Un fatturato superiore agli 11 miliardi di euro per il vino italiano nel 2021. È quanto emerge da una stima della Coldiretti in occasione della diffusione dei dati Assoenologi–Ismea–Uiv che confermano le previsioni quantitative della maggiore organizzazione agricola di inizio vendemmia, il 2 agosto scorso. Un risultato, sottolinea la confederazione, raggiunto grazie all’aumento dei consumi interni e delle esportazioni, sull’onda della riapertura della ristorazione e della ripresa del commercio internazionale.
L’Italia, nonostante le difficolta dell’anno del Covid, resta leader mondiale davanti a Spagna e Francia.
Il primato
Un primato consolidato grazie a 602 varietà iscritte al registro viti, contro circa la metà degli storici rivali transalpini, con le bottiglie made in Italy destinate per circa il 70% a Docg, Doc e Igt con 332 vini a denominazione di origine controllata (Doc), 76 vini a denominazione di origine controllata e garantita (Docg), e 118 vini a indicazione geografica tipica (Igt) riconosciuti in Italia, e il restante 30% per i vini da tavola.
“Dalla vendemmia in Italia si attiva un sistema che offre opportunità di lavoro a 1,3 milioni di persone impegnate direttamente in vigne, cantine e nella distribuzione commerciale, incluse quelle impiegate in attività connesse e di servizio”, ha spiegato in una nota il presidente della Coldiretti Ettore Prandini, evidenziando poi “il protagonismo dei giovani agricoltori in un settore importante come quello vitivinicolo”.
Sostenibilità e pericoli
A caratterizzare la nuova stagione del vino italiano è l’attenzione verso la sostenibilità ambientale, le politiche di marketing, anche attraverso l’utilizzo dei social, e il rapporto con i consumatori, con i giovani vignaioli che prendono in mano le redini delle aziende imprimendo una svolta innovatrice.
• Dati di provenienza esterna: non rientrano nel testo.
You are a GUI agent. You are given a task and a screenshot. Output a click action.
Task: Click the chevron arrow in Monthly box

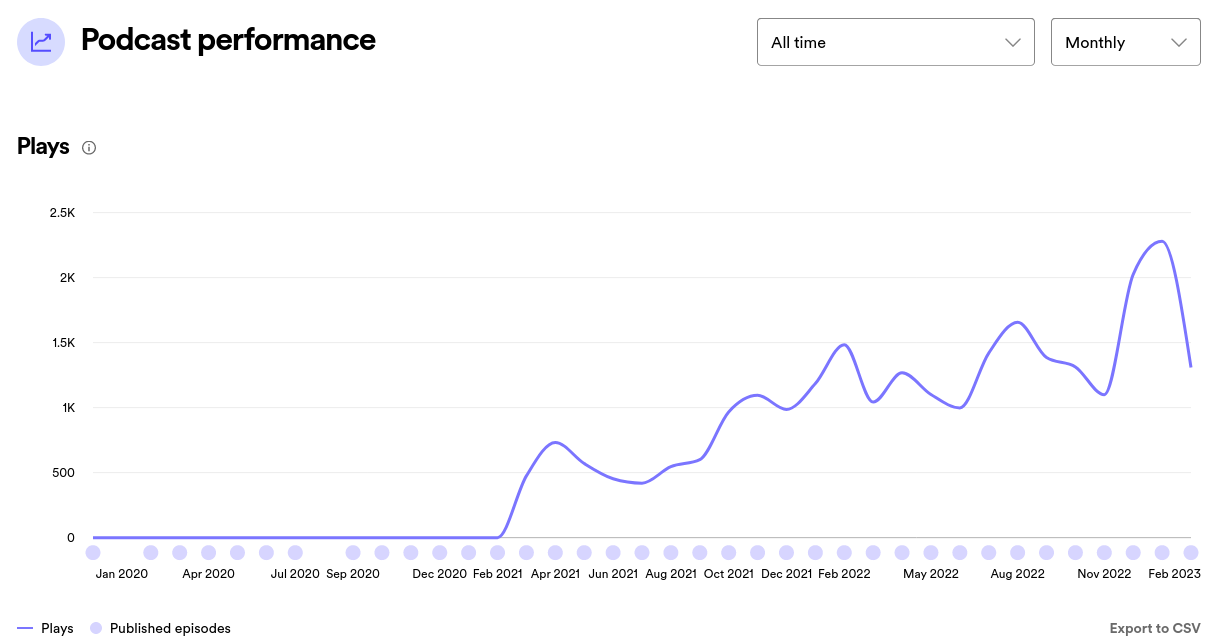click(1178, 43)
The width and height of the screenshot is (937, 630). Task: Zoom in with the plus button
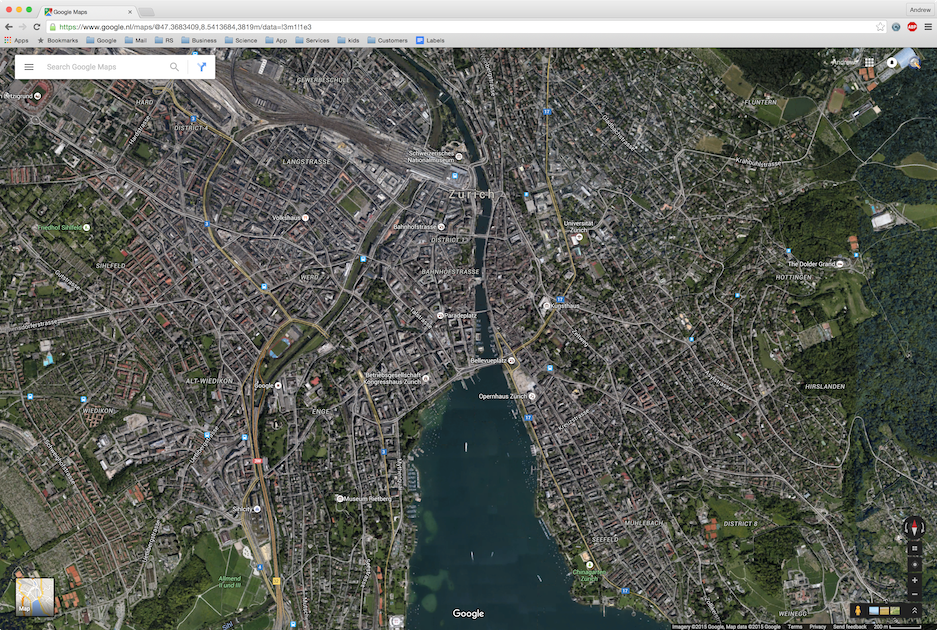(915, 580)
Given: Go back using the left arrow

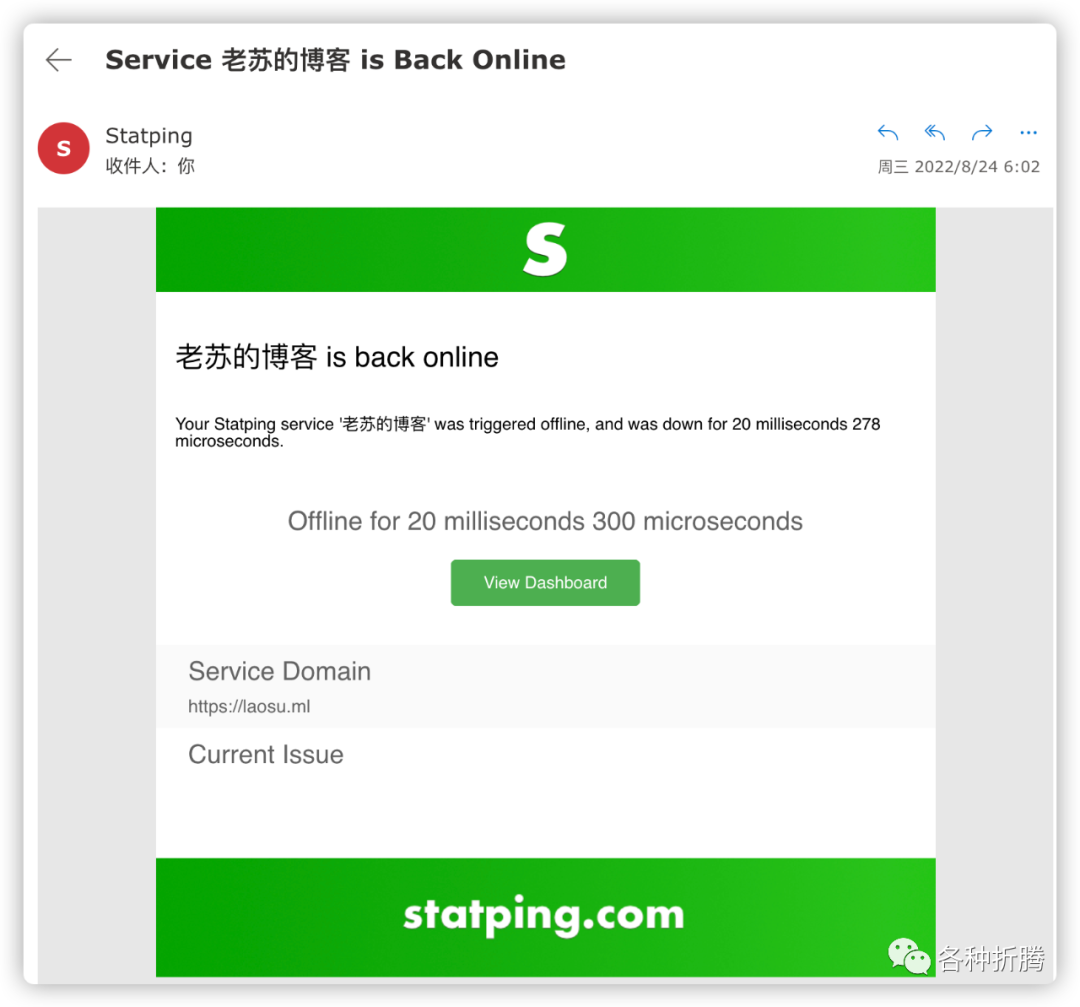Looking at the screenshot, I should click(x=59, y=60).

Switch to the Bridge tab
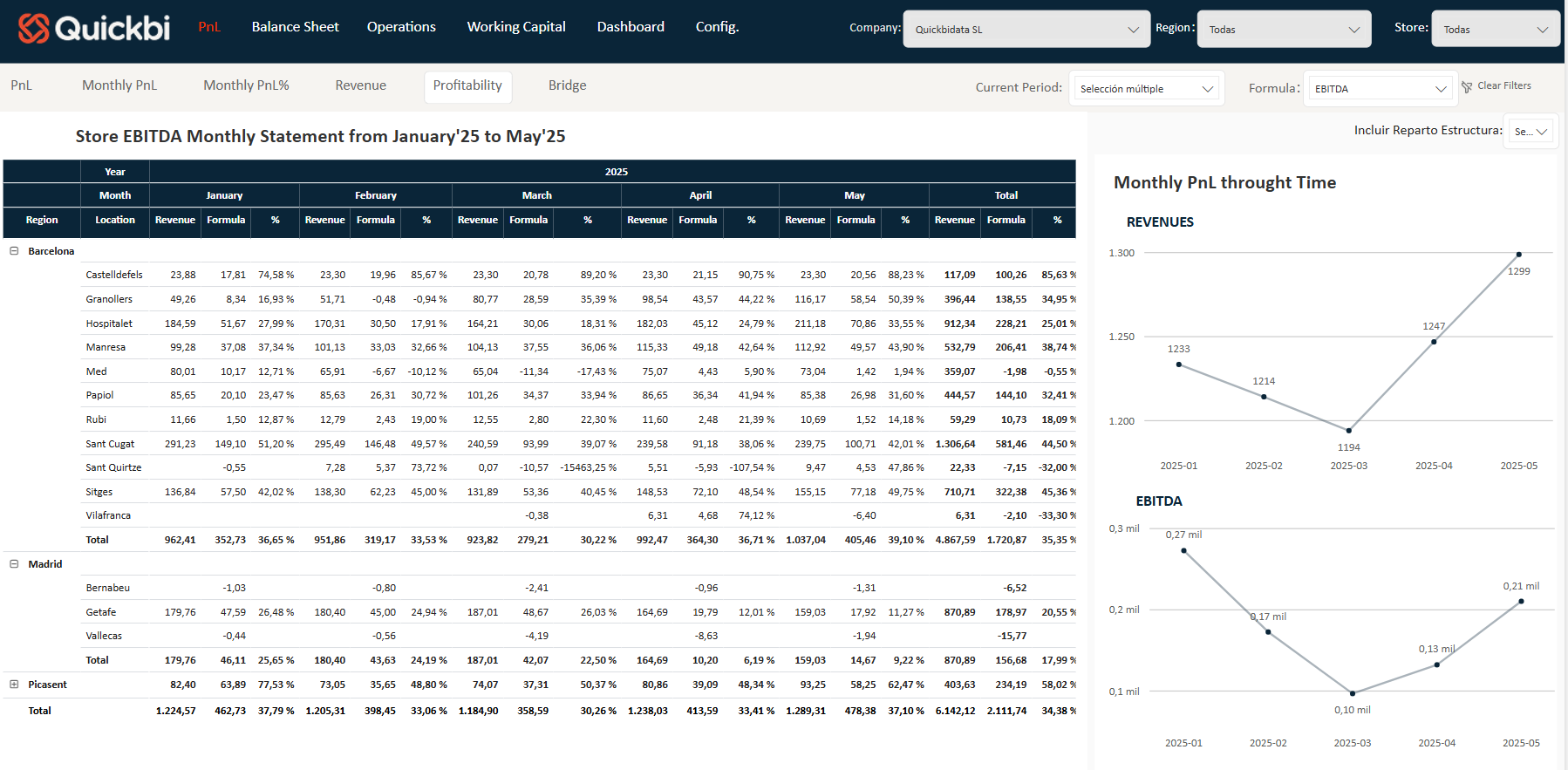(x=567, y=85)
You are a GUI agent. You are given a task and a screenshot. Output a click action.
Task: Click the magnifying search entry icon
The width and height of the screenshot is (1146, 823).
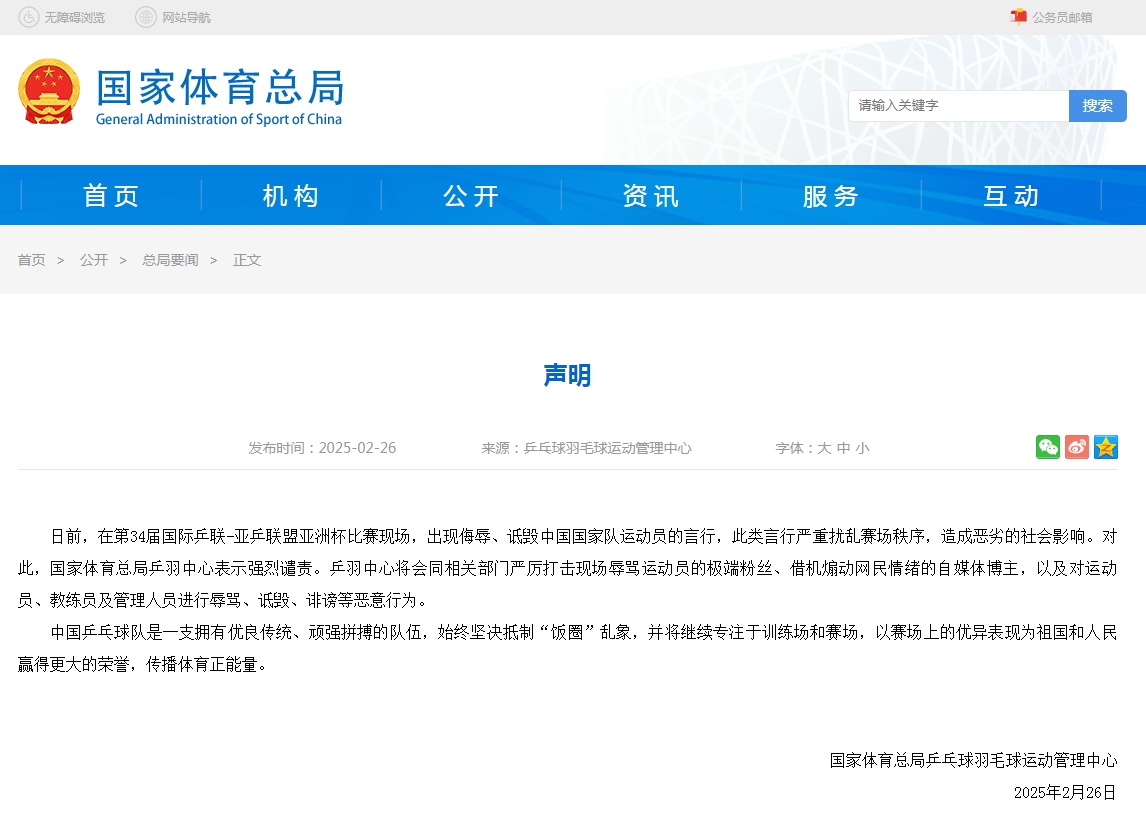(x=1097, y=105)
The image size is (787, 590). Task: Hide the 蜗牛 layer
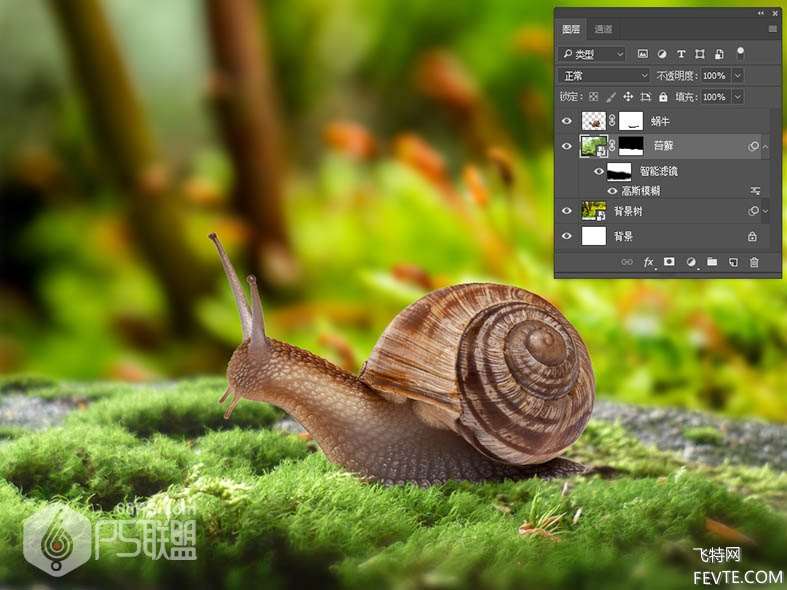(x=567, y=121)
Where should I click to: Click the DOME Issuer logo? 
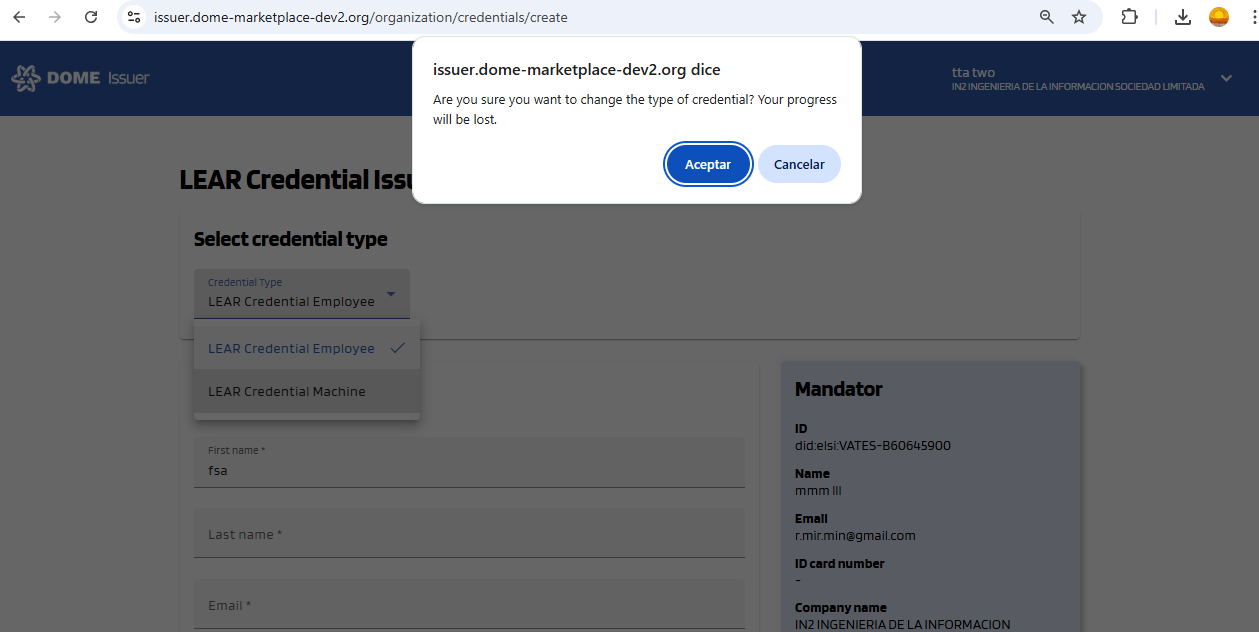pyautogui.click(x=80, y=78)
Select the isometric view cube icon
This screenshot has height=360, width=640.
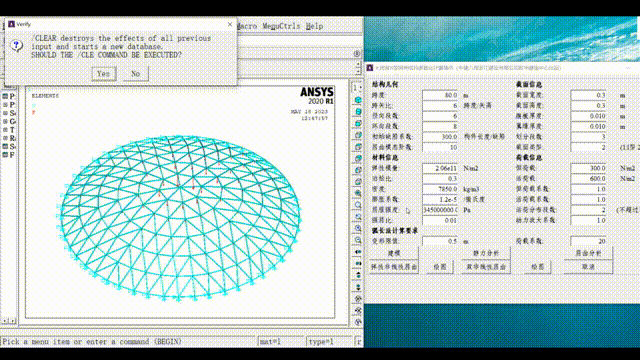click(x=358, y=100)
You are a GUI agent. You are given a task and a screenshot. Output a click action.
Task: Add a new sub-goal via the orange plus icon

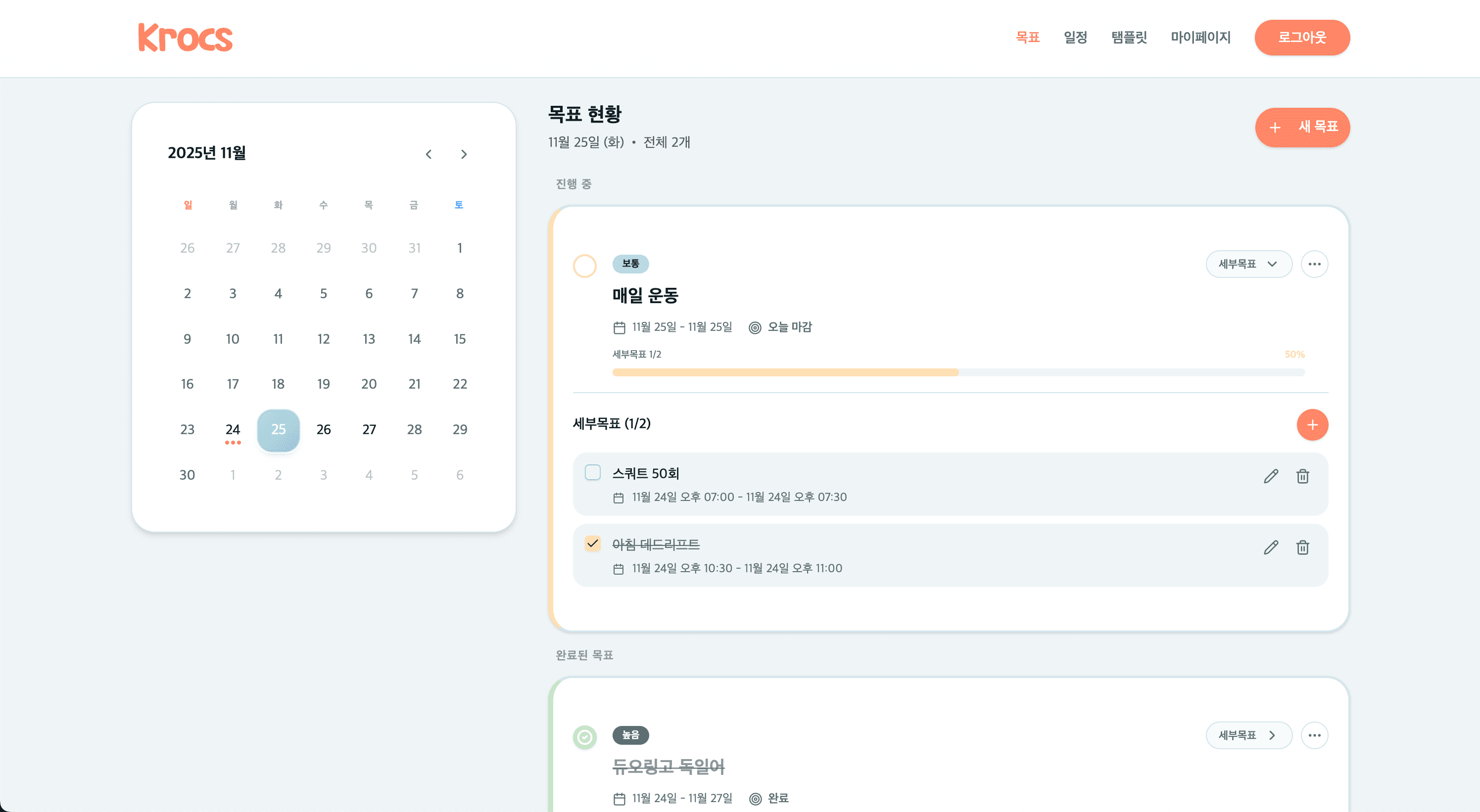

Le aziende agricole dei giovani possiedono peraltro una superficie superiore di oltre il 54% alla media, un fatturato più elevato del 75% della media e il 50% di occupati per azienda in più.
L’unica nota dolente, secondo Coldiretti, sono le nuove politiche europee come la proposta di mettere etichette allarmistiche sulle bottiglie per scoraggiare il consumo o anche il via libera dell’Unione europea a nuove pratiche enologiche come la dealcolazione parziale e totale che, secondo la Coldiretti, rappresenta un grosso rischio e un precedente pericolosissimo permettendo di chiamare ancora vino un prodotto in cui sono state del tutto compromesse le caratteristiche di naturalità per effetto di un trattamento invasivo che interviene nel secolare processo di trasformazione dell’uva in mosto e quindi in vino. Particolarmente grave è la decisione di considerare i vini de-alcolati e parzialmente de-alcolati come prodotti vitivinicoli, e di consentire tale pratica anche per i vini a denominazione di origine protetta o indicazione geografica protetta.